Blue Period Episode 3 features a very common plot beat of a character not putting their heart into their work and their art suffering because of it. The difference here is that the audience can’t see for themselves if any of that is true. I was blindly taking the art instructor at her word while staring at the Yatora’s drawing for 5 minutes, trying to figure out how it was worse than the character before him. The series is also rushing through important moments at a very quick pace, no doubt a studio decision.
I did like one pivotal scene between Yatora and Ryuuji towards the end of Blue Period Episode 3, and while the show itself didn’t resolve anything and moved on very quickly from the moment, I still liked that the show took the time to talk about such an important issue that so many people relate to while being looked down upon for just being what they are.
Blue Period Episode 3 doesn’t let important moments rest, doesn’t explain any important plot moments other than a very basic conversation, and features work that is very derivative while not putting enough of its own spin on it to make it unique.

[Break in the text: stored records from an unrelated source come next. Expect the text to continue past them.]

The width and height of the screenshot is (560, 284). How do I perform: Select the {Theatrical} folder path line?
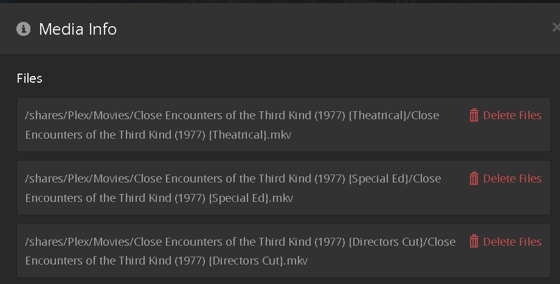click(x=232, y=116)
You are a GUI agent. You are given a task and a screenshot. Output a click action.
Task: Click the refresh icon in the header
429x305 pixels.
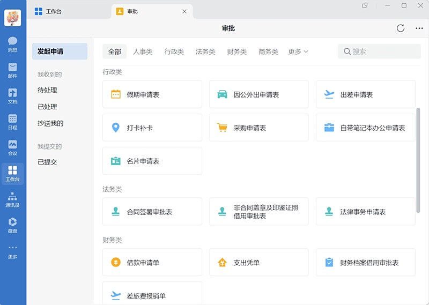[x=401, y=28]
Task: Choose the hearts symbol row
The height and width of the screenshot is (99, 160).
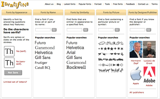Action: tap(111, 54)

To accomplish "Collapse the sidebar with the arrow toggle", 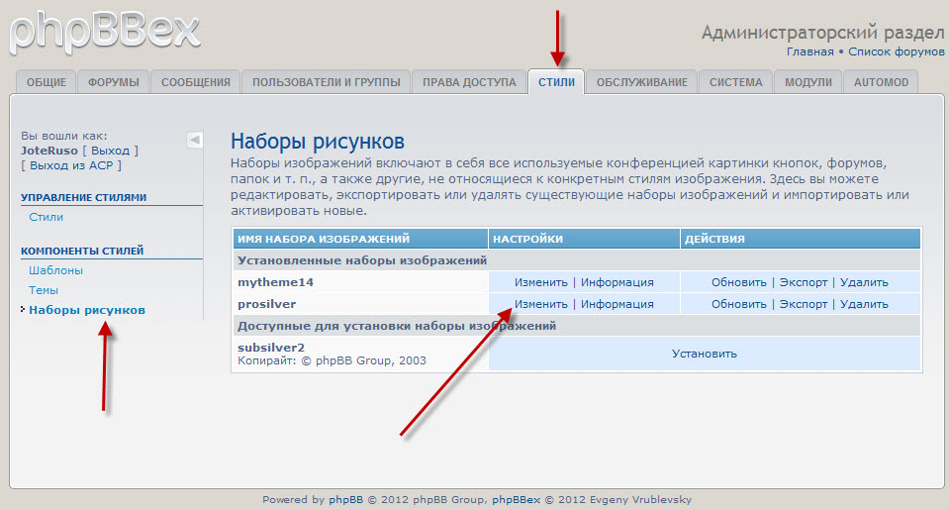I will click(195, 140).
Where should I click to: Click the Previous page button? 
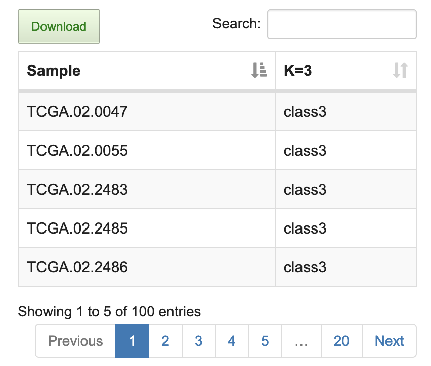point(75,341)
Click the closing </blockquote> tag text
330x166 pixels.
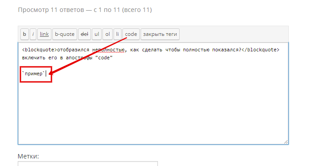[260, 50]
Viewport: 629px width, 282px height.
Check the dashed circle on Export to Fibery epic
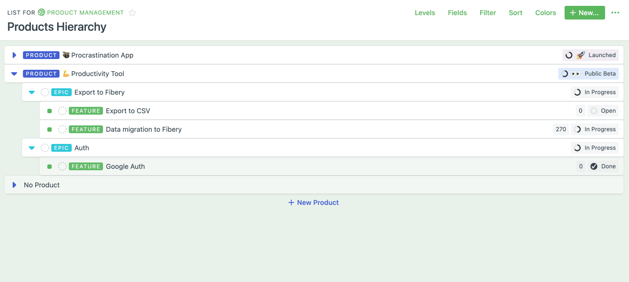coord(44,92)
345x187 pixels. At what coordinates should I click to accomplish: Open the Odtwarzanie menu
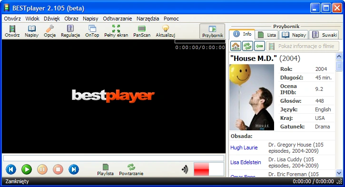118,19
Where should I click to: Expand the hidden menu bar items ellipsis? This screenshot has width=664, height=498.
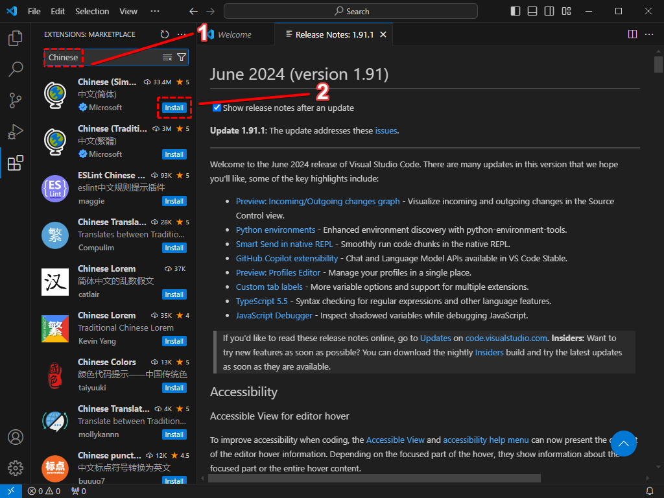(x=154, y=11)
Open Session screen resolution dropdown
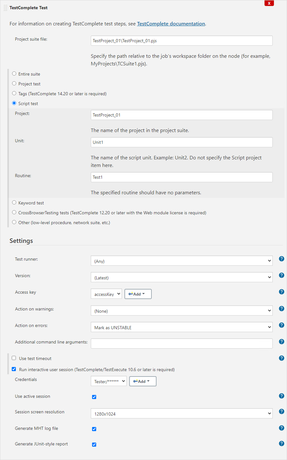 pos(181,414)
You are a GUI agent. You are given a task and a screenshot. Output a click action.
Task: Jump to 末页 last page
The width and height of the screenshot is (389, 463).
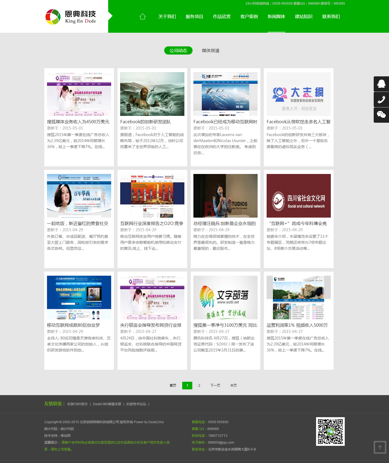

You’ve probably figured it out by now, but I was not too fond of Blue Period Episode 3. I didn’t have much to say about the music this time around, so it didn’t have a section in this review. There’s always the next time, I guess.
Blue Period Episode 3 Review- The Characters
In every new season of anime, a few people I know take bets on which title will attract the most ire from the fans, alongside the most toxic discourse. Usually, the safe bet is always on a shonen anime. At the start of this year, it was the ending of Attack on Titan Season 4, which took the cake. Just the last season, My Hero Academia season 5 proved to be the most controversial. This time, however, it’s not a shonen anime for once. It seems like it’s the very anime we are talking about, Blue Period.
While the show is fielding complaints from the community based on how supposedly bad an adaptation it is, the main controversy this time is the perceived gender orientation of one of its characters. While the anime community has never been very tolerant of divergent gender roles, it has never held back on fetishizing such characters to fulfil its fantasies. Blue Period features one such character in a somewhat major role, and the imperfect nature of the character has led to the community being given a lot of ammunition in the form of bad takes.
For the sake of keeping this review spoiler-free, I won’t go into much detail. I’ll say that society can be a lot crueller to people who don’t belong in the gender binary, and they are constantly judged in a manner that can be exceedingly unfair. A little kindness thus goes a long way when talking to and about this issue, as you never know how any errant comment can affect someone who might be struggling. As for the character, get over it. The show gave us plenty of hints as to who they are and where their orientations lie. Don’t judge them harshly just because you can’t fantasize about them anymore.
There were plenty of new characters in Blue Period Episode 3. One of them was a regular anime genius caricature, while the other was a free-spirit who appears to teach Yatora a lot that he doesn’t quite understand yet. Blue Period is supposed to feature a quite large and rotating cast of characters. So, while it’s nice to see all these different characters with different personalities, it’s hard to get attached to them knowing they can be gone at any given time. They are still interesting characters all the same.
While well-intentioned and full of heart, Blue Period Episode 3 fails to connect with the viewer in any artistic manner. For a show supposedly about art and expression, its biggest failure is to express its art in any way that makes sense.